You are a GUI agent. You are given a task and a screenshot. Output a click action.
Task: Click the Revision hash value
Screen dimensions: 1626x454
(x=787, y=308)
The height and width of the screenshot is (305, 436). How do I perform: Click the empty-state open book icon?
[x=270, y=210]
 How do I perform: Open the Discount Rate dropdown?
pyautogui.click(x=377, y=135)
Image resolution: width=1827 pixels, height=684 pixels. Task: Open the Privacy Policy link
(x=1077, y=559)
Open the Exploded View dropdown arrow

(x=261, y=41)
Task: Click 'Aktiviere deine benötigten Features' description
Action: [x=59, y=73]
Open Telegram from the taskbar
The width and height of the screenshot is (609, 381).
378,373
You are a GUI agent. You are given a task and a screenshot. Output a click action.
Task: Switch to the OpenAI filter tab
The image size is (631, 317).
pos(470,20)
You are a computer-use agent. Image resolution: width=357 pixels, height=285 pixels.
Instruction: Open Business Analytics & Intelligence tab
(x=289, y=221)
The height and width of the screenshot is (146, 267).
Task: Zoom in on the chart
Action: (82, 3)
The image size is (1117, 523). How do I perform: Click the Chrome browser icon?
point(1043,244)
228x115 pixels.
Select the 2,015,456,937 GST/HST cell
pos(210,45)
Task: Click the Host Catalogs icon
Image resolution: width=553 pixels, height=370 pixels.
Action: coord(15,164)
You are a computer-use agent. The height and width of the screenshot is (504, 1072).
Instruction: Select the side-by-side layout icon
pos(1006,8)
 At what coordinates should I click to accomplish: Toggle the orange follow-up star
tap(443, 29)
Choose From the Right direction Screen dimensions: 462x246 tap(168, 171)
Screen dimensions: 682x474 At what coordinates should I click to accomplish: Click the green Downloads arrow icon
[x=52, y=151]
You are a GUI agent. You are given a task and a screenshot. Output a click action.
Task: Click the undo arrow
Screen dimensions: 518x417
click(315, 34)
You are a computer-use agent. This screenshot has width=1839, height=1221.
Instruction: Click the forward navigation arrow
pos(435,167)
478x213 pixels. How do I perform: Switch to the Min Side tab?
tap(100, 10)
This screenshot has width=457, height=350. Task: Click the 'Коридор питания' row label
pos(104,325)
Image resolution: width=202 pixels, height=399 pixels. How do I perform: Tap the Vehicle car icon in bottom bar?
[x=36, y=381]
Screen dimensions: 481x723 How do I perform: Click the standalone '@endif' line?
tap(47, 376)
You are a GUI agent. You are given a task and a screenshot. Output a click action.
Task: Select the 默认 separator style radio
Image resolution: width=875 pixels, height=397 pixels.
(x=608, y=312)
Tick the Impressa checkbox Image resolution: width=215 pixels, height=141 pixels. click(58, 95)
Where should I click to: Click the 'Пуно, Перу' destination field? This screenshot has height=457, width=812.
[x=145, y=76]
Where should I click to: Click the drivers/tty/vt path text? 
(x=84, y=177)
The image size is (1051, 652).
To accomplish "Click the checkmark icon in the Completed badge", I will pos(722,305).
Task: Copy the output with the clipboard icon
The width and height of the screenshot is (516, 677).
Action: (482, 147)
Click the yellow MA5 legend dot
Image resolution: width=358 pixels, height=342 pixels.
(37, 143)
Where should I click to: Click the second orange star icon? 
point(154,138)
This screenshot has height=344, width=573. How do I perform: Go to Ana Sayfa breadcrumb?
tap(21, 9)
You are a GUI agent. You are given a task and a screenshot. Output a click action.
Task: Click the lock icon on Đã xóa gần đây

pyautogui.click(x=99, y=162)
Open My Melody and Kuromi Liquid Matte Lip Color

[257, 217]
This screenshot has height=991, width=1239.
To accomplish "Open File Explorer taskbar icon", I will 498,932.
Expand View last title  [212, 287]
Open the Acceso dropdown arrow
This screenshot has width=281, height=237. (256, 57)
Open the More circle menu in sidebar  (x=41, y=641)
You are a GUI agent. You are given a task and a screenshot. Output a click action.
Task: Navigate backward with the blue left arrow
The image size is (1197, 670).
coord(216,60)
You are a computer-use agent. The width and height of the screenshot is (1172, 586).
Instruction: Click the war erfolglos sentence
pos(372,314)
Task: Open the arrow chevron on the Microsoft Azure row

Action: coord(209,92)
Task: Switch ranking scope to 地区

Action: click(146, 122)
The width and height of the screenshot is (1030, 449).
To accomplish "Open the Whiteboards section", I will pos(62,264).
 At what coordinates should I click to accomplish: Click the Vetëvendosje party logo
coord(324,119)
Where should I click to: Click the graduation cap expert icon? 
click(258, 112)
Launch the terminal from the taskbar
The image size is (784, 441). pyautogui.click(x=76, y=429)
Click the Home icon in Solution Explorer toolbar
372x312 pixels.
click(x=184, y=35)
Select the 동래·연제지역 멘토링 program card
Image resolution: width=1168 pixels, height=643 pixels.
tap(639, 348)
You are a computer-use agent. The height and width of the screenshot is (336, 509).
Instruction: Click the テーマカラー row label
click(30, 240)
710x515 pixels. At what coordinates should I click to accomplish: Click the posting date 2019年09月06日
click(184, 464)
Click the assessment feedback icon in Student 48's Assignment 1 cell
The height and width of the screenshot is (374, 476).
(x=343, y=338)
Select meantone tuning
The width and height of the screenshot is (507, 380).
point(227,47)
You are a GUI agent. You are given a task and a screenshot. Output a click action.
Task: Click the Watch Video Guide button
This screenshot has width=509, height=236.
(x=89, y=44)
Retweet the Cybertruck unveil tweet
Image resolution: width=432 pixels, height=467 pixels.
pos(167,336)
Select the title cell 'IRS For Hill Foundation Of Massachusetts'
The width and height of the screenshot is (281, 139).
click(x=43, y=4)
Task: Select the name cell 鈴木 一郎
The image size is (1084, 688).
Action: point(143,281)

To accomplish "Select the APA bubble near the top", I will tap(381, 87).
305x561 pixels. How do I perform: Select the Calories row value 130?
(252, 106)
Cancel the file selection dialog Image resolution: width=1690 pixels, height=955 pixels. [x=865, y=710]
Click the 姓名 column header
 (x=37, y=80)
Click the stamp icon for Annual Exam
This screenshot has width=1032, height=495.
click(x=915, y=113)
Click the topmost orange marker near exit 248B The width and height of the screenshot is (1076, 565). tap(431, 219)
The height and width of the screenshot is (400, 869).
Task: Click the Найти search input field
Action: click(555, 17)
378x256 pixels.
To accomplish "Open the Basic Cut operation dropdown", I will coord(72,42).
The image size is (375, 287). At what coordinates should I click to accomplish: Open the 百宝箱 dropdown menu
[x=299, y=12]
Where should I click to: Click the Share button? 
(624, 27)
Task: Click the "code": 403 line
********************
PROBLEM TO SOLVE: Up to and including the line with "Task: Switch to the OpenAI filter tab", please return the records exactly, beginning from their first line.

SOLUTION TO THIS EXERCISE:
You are a GUI agent. You are given a task and a screenshot. Output a click action.
Task: Click the Revision hash value
Screen dimensions: 1626x454
(x=787, y=308)
The height and width of the screenshot is (305, 436). How do I perform: Click the empty-state open book icon?
[x=270, y=210]
 How do I perform: Open the Discount Rate dropdown?
pyautogui.click(x=377, y=135)
Image resolution: width=1827 pixels, height=684 pixels. Task: Open the Privacy Policy link
(x=1077, y=559)
Open the Exploded View dropdown arrow

(x=261, y=41)
Task: Click 'Aktiviere deine benötigten Features' description
Action: [x=59, y=73]
Open Telegram from the taskbar
The width and height of the screenshot is (609, 381).
378,373
You are a GUI agent. You are given a task and a screenshot. Output a click action.
Task: Switch to the OpenAI filter tab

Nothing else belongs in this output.